Quattro famiglie italiane su dieci hanno modificato le loro abitudini a tavola, il 35% limita gli acquisti o sceglie prodotti di qualità inferiore; il 65% è convinto che gli aumenti dei prezzi sono dovuti ai troppi passaggi della filiera (dal campo allo scaffale); il 75% ritiene fondamentale l’indicazione sui listini del 'doppio prezzo' (origine e dettaglio). E’ quanto rileva la Cia (Confederazione italiana agricoltori) che, a commento dei dati Istat sull’inflazione a gennaio, ricorda i risultati di un’indagine condotta sul territorio nazionale anche sulla base dei dati Istat ed Ismea-AC Nielsen.
E proprio i rincari che si sono generati lungo la filiera agroalimentare, rileva la Cia, hanno spinto le famiglie italiane a cambiare la spesa per la tavola. E così nel 2008 si è consumato, in quantità, più pollo (più 3,5%) e meno carne bovina (meno 0,4%), più maiale, salumi e insaccati (più 2,5%), meno pane (meno 2,4%) e più frutta (più 2,6 per cento) e ortaggi (più 0,2%), meno formaggi (meno 0,7%) e più latte (più 1,6%), più pasta (più 1,2%), meno pesce (meno 1,5%), meno olio d’oliva (meno 0,9%), meno vino (meno 1,6%) e più derivati del latte (yogurt, in particolare, cresciuti del 2,7%).

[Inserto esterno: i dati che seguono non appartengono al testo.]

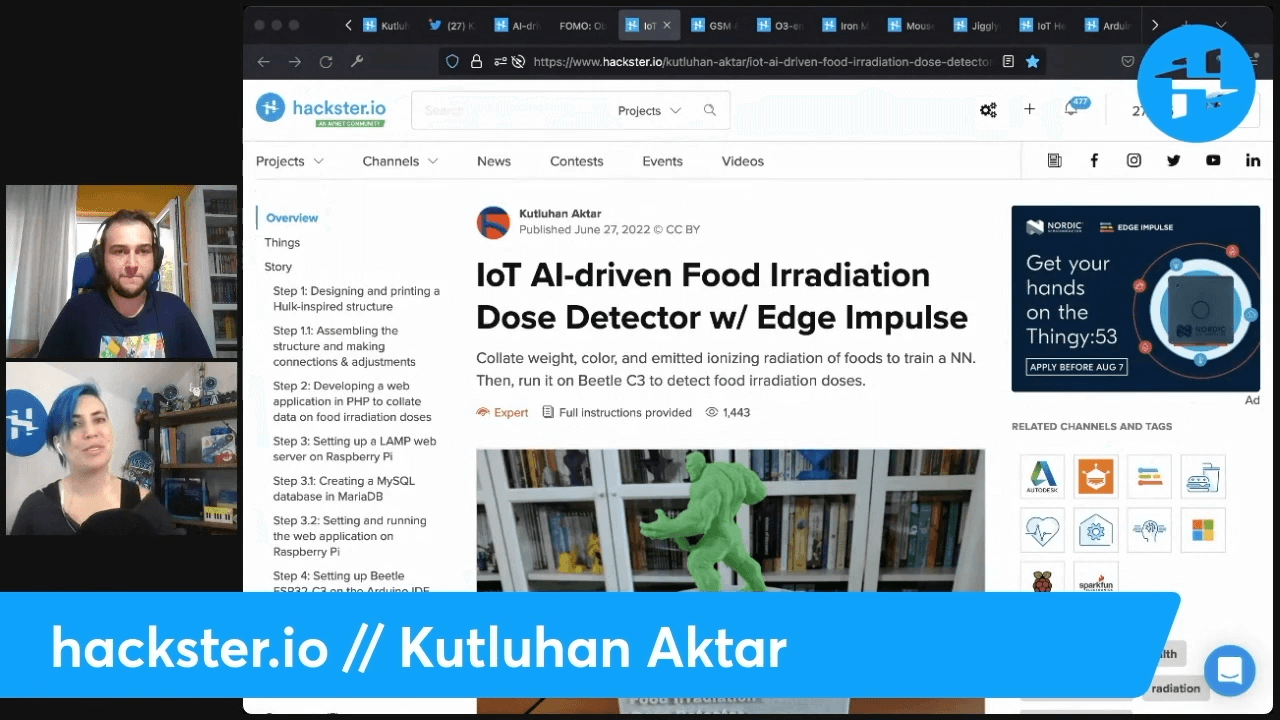Open Hackster's YouTube channel icon
The image size is (1280, 720).
point(1213,160)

Il dato sui consumi di pasta, che crescono nonostante i vertiginosi rincari (più 28,2%), può sembrare contrastante. Però gli italiani hanno incrementato l’acquisto di pasta il cui prezzo, pur in presenza dei rincari, appare ancora il più 'abbordabile' per le loro tasche svuotate dalla crisi.
Il 33,5% delle famiglie, rileva ancora l’indagine Cia, limita l’acquisto o sceglie qualità inferiore di pane; il 35% di pasta; il 43,5% di frutta; il 46% di carne bovina; il 48 per cento di pesce.
Per questo motivo 3/4 delle famiglie italiane, sostiene l’indagine Cia, chiede che venga applicato sui listini dei prodotti alimentari il 'doppio prezzo'. Viene ritenuto uno strumento utile per fare chiarezza e per contrastare speculazioni e rincari artificiosi. E tutto ciò si riscontra nel successo della Petizione popolare della Cia proprio sul 'doppio prezzo'. Sono state raccolte centinaia di migliaia di firme in tutta Italia.
L’agricoltura, insomma, ha dato il suo contributo alla frenata dell’inflazione, ma, rimarca la Cia, i prezzi alimentari al dettaglio non hanno registrato un andamento al ribasso. Restano, infatti, ancora elevati (più 3,8% a gennaio) rispetto alle quotazioni praticate sui campi (meno 7% nel 2008 nei confronti del 2007).
Nel 2008, avverte la Cia, i prezzi degli alimentari al consumo hanno avuto una crescita tendenziale del 4,3 per cento, alla quale si è contrapposta, invece, una flessione dei listini all’origine, che ha toccato anche cali record come per il grano duro (circa 50% in meno rispetto al 2007). Un eguale andamento, purtroppo, non si è avuto nei vari passaggi della filiera e così i prodotti alimentari non hanno avuto, al dettaglio, la tanto attesa diminuzione. Si hanno, soltanto, lievi correzioni al ribasso: si è passati dal più 4,3% di dicembre al più 3,8% di gennaio. Troppo poco. I listini, nel complesso, hanno mantenuto livelli eccessivamente alti e alcune quotazioni non trovano alcuna giustificazione (è soprattutto il caso della pasta rincarata del 25,5%).